● **Data for this exercise**:
[Start of section]

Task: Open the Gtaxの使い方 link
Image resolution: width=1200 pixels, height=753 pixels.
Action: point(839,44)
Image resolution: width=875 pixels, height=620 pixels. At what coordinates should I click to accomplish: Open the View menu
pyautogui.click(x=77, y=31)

[End of section]
[Start of section]

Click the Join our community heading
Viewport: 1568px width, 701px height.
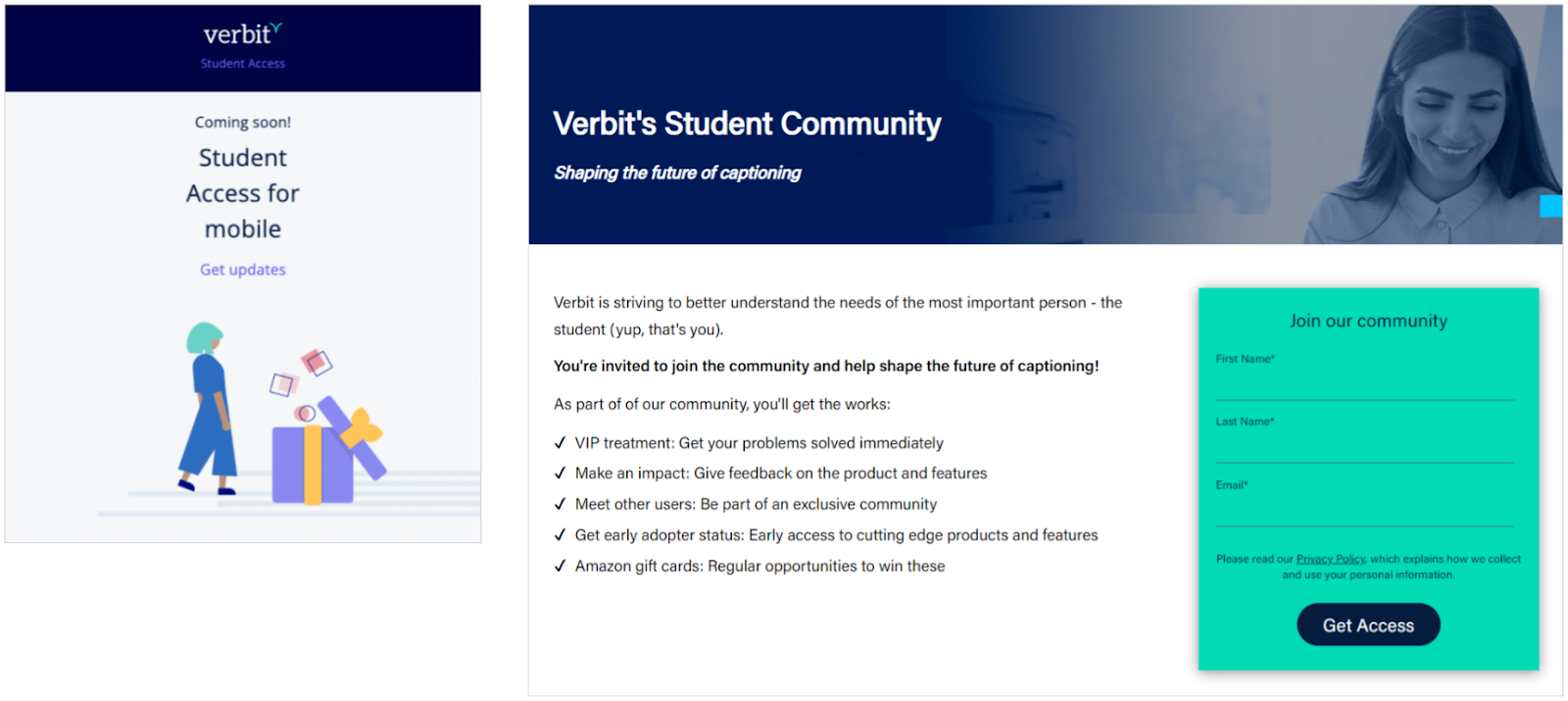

[End of section]

● **Task item**: Would you please repeat exactly the lines above, starting at the line with "Click the Join our community heading" and stopping at the line with "Viewport: 1568px width, 701px height.", both included?

● **Answer to this problem**:
Click the Join our community heading
Viewport: 1568px width, 701px height.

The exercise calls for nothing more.